▸ **Stated task**
Rewrite the stretch of the listing from the line containing "Return the (X, Y)" through the line containing "Marielle (644, 1091)", putting "listed" in place of "specified" and changing nothing else. Leave the pictures out.

▸ **Dataset entries**
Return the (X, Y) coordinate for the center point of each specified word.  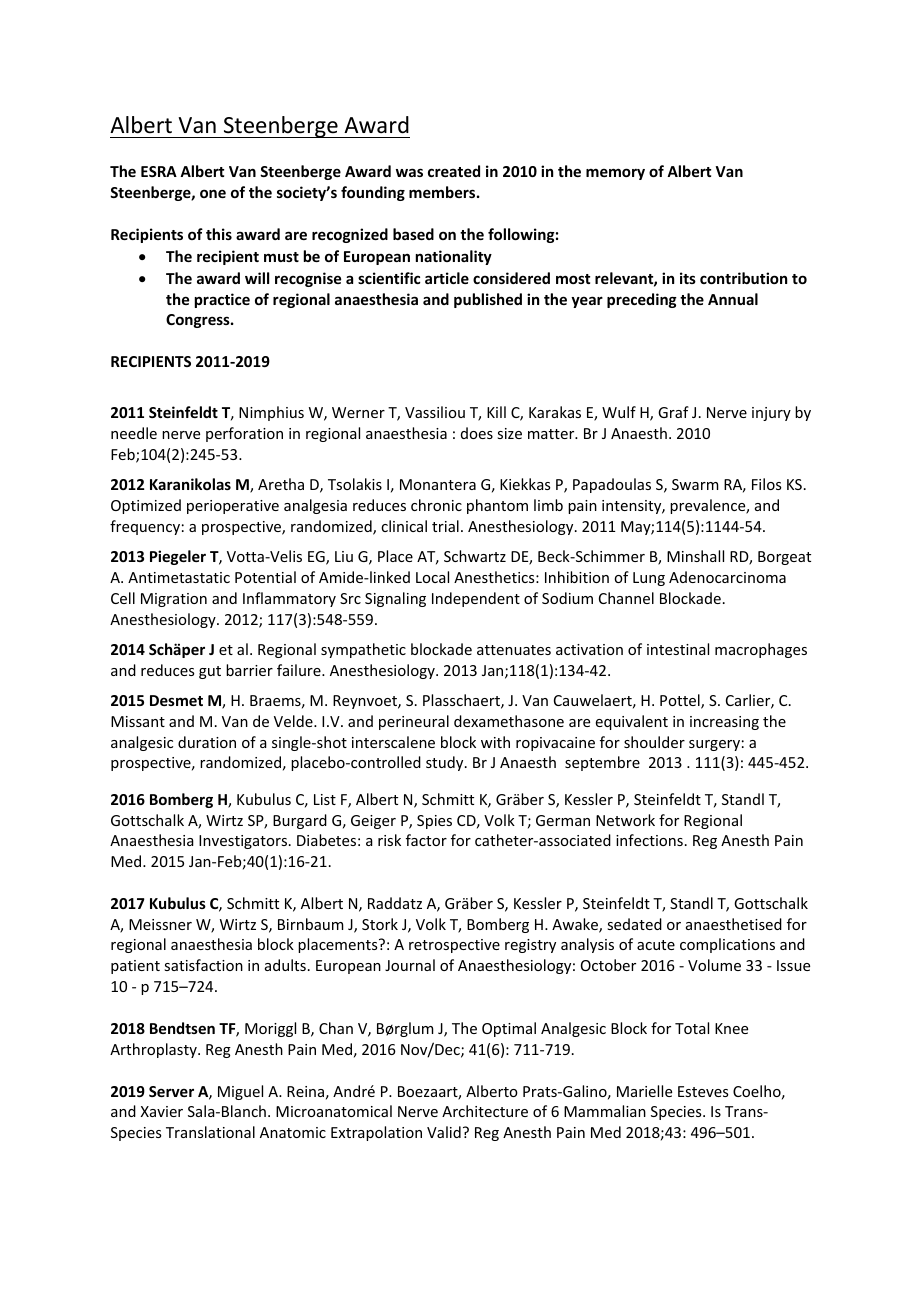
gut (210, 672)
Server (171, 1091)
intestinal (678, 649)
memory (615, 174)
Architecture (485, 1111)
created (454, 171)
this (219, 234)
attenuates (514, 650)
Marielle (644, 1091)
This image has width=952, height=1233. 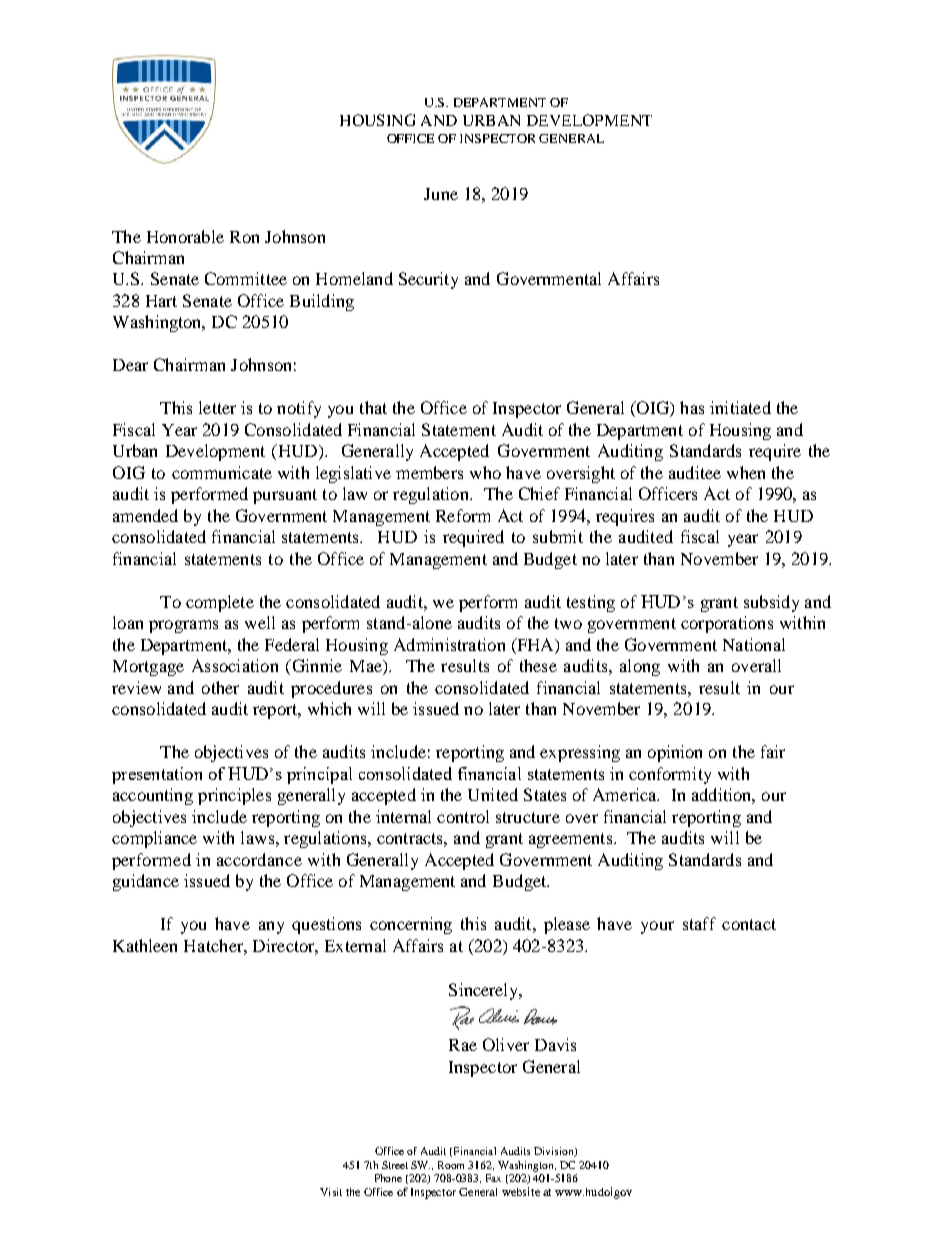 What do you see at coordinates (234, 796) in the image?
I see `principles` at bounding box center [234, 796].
...
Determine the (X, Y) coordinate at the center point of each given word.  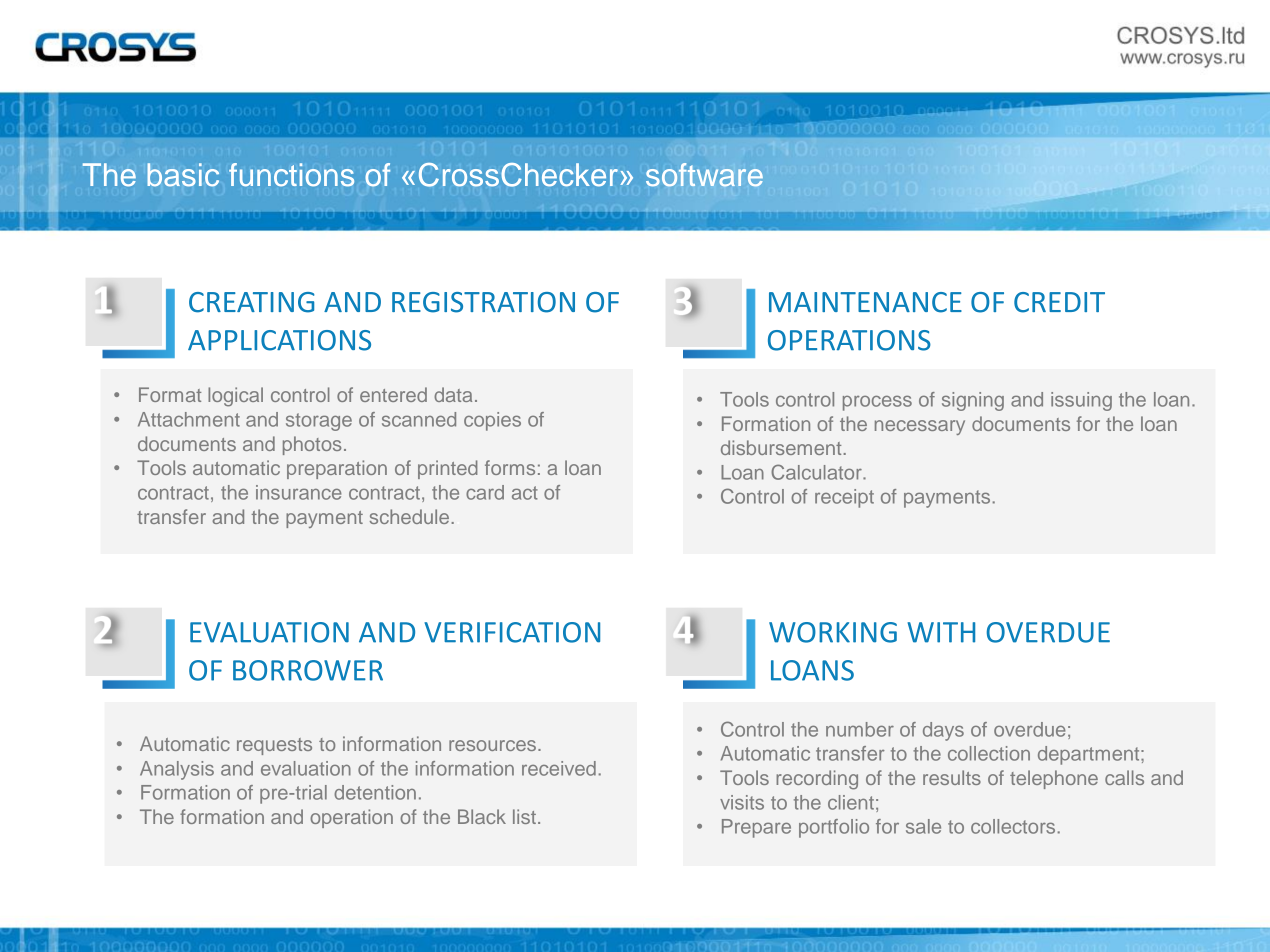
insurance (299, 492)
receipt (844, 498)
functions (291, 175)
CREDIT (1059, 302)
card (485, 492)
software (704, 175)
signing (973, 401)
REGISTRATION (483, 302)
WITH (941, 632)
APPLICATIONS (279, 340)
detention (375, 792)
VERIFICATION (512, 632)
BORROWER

▸ **Answer to the exercise**
Return the (X, Y) coordinate for the center point of each listed word.  
gut (210, 672)
Server (171, 1091)
intestinal (678, 649)
memory (615, 174)
Architecture (485, 1111)
created (454, 171)
this (219, 234)
attenuates (514, 650)
Marielle (644, 1091)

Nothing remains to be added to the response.